Молодой монах поцеловал осужденного так, как это обыкновенно делает священник, давая грешнику отпущение грехов, затем спрыгнул с телеги и смешался с толпой.

– Вперед! – сказал Бруно.

И вся процессия повиновалась ему, будто он имел право командовать.

Все поднялись. Джемма, с улыбкой на устах, снова заняла свой трон. Шествие все приближалось к концу своего пути.

Подъехав к виселице, палач слез с лошади, поднялся на эшафот, взобрался по лестнице на перекладину и укрепил там свое знамя цвета крови. Удостоверившись, что веревка привязана хорошо, он сбросил верхнее платье, чтобы ничто не сковывало его движений. Тотчас же Паскаль соскочил с телеги, отстранил людей, желавших ему помочь, стремительно поднялся на эшафот и встал у лестницы. Монах поставил свой крест перед Бруно, чтобы приговоренный мог видеть его во время агонии. Конвой образовал вокруг эшафота круг, внутри которого остались только белые и черные монахи, палач, его помощники и сам осужденный.

Паскаль спокойно поднялся по лестнице, по-прежнему никому не позволяя помогать себе. Балкон Джеммы находился прямо напротив него. Некоторые даже заметили, что он посмотрел в сторону графини с улыбкой. В следующий момент палач накинул осужденному веревку на шею и сбросил с лестницы, а затем сам соскользнул по веревке с перекладины и всей своей тяжестью навалился на плечи жертвы. В это же время помощники палача, хватаясь за ноги Бруно, тянули его вниз. Но веревка не выдержала такой тяжести, и все висевшие на ней – приговоренный, палач и его помощники – покатились на эшафот. Первым поднялся Паскаль Бруно. Руки его во время казни развязались. Он поднялся в полной тишине.
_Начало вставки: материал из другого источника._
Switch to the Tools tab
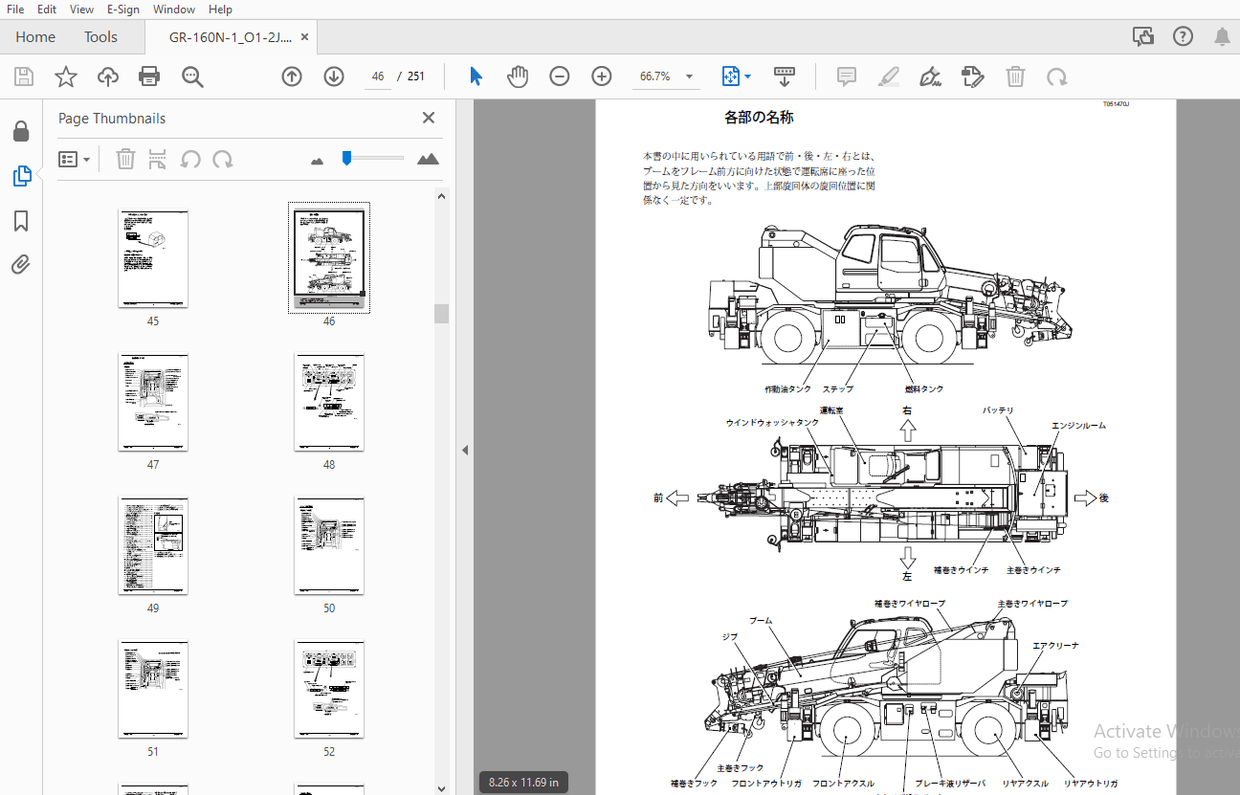click(x=100, y=36)
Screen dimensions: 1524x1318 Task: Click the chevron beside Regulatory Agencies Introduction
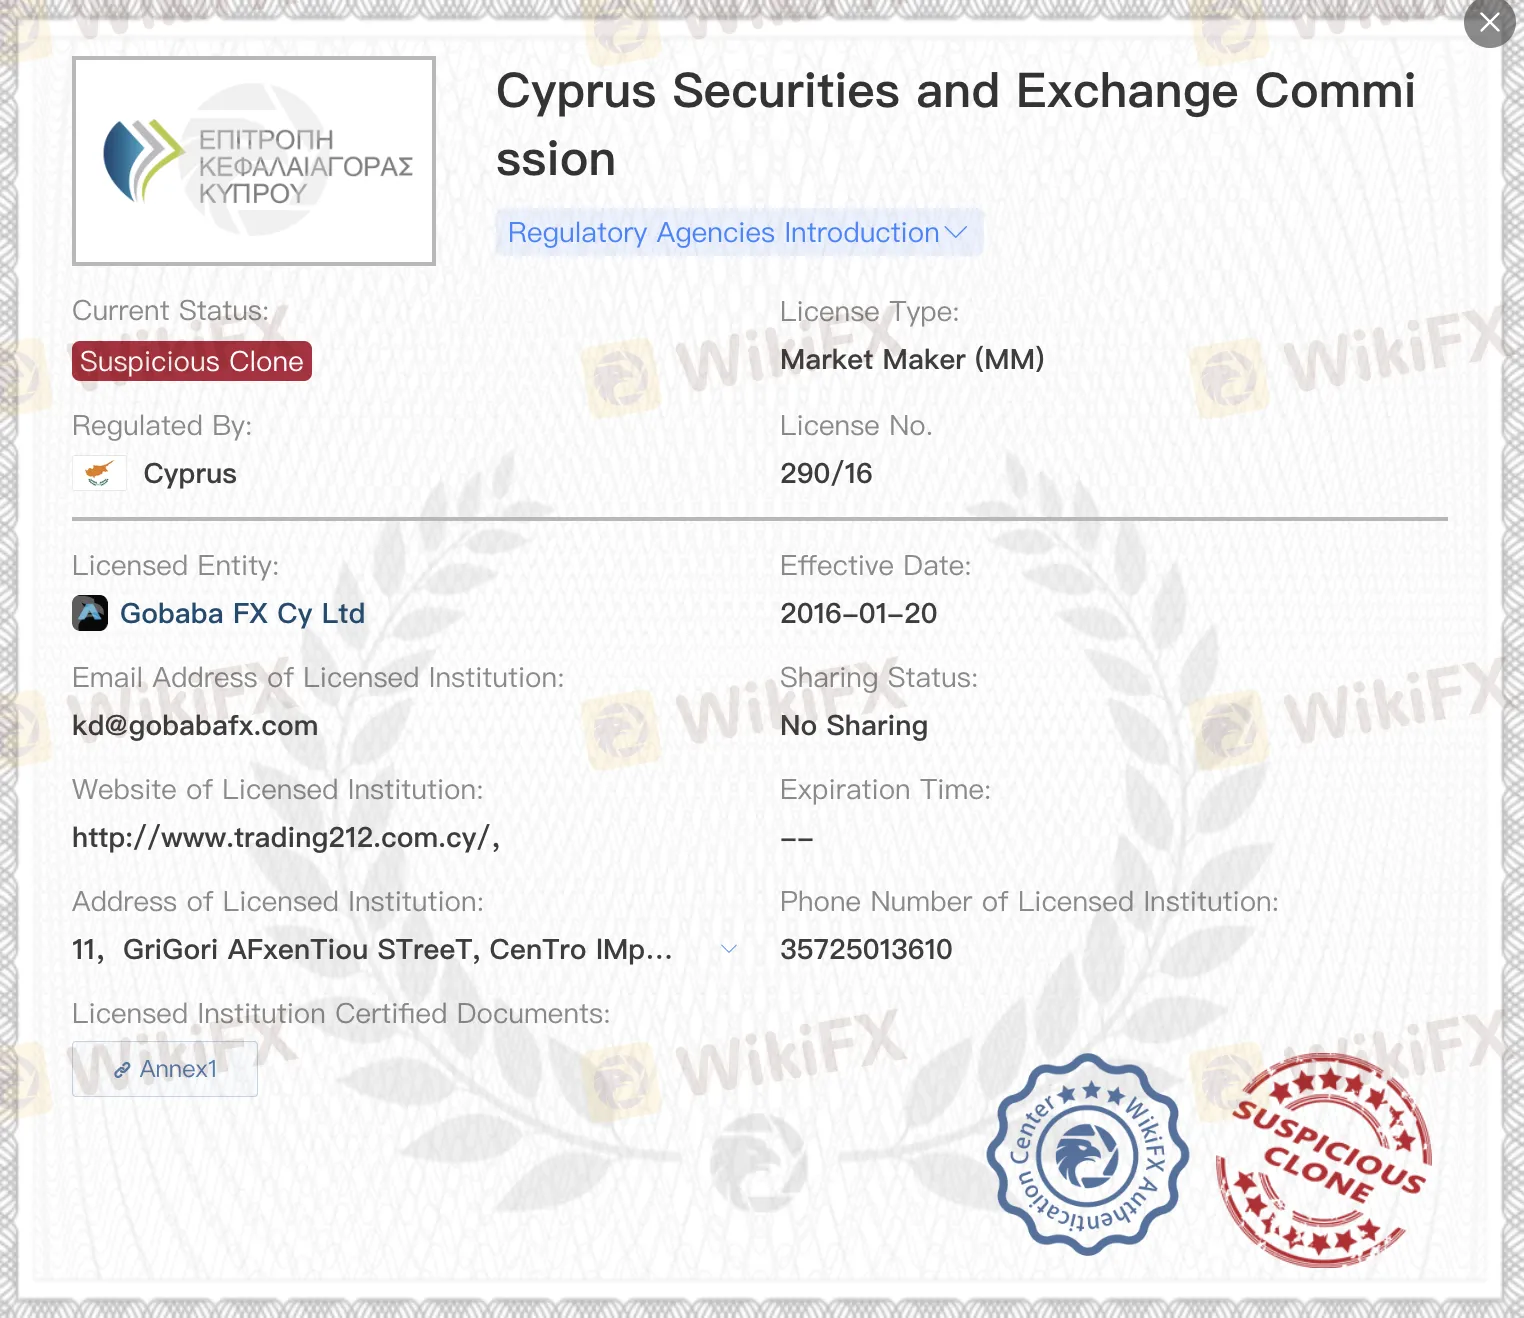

Из груди Паскаля с правой стороны торчал кинжал, который палач успел вонзить в него по самую рукоять.

– Негодяй! – воскликнул Бруно, обращаясь к палачу. – Негодяй! Ты не достоин быть ни палачом, ни бандитом! Ты не умеешь ни вешать, ни убивать!

С этими словами он вырвал кинжал из груди и вонзил его себе в самое сердце.

В толпе раздались страшные крики, началась давка: одни бросились прочь с площади, другие, наоборот, устремились к эшафоту. Тело Паскаля Бруно унесли монахи, а палача растерзал народ.

Вечером после казни князь де Карини обедал у монреальского епископа. Джемма, которая не могла быть принята у прелата, оставалась на вилле. Вечер был великолепен. В одно из окон комнаты, обтянутой голубым сатином, ясно можно было видеть остров Аликуди, а если приглядеться получше, то и острова Филикуди и Салина. Из другого окна открывался вид на парк, где росли апельсиновые, гранатовые деревья и пинии. Справа была видна гора Пеллегрино, от самого основания до вершины, а слева можно было разглядеть вдалеке Монреаль. У этого-то окна, где произошла сцена, открывающая наше повествование, и сидела графиня Джемма де Кастельнуово, внимательно разглядывая древнюю резиденцию нормандских королей. Она пыталась угадать в каждом спускавшемся к Палермо экипаже карету вице-короля. Но вот настала ночь, предметы потемнели, и их уже совершенно невозможно было различать. Графиня вернулась в свою комнату, вызвала камеристку и, уставшая от пережитых за этот день волнений, легла в постель. Она приказала закрыть окно, выходившее на море, опасаясь, как бы во время сна ее не продуло ветром с моря, другое же окно, наоборот, велела оставить приоткрытым, чтобы в ее комнату свободно проникал воздух парка, насыщенный запахом апельсинов, жасминов и сосен.

Князь довольно поздно возвращался от гостеприимного хозяина: часы на башне собора, построенного Вильгельмом Добрым, пробили одиннадцать, когда он сел в карету, запряженную его лучшими лошадьми. Получаса ему было вполне достаточно, чтобы доехать до Палермо, расстояние же от города до виллы он преодолел за пять минут. Князь спросил камеристку, где графиня, и получил ответ, что та очень устала и легла около десяти часов.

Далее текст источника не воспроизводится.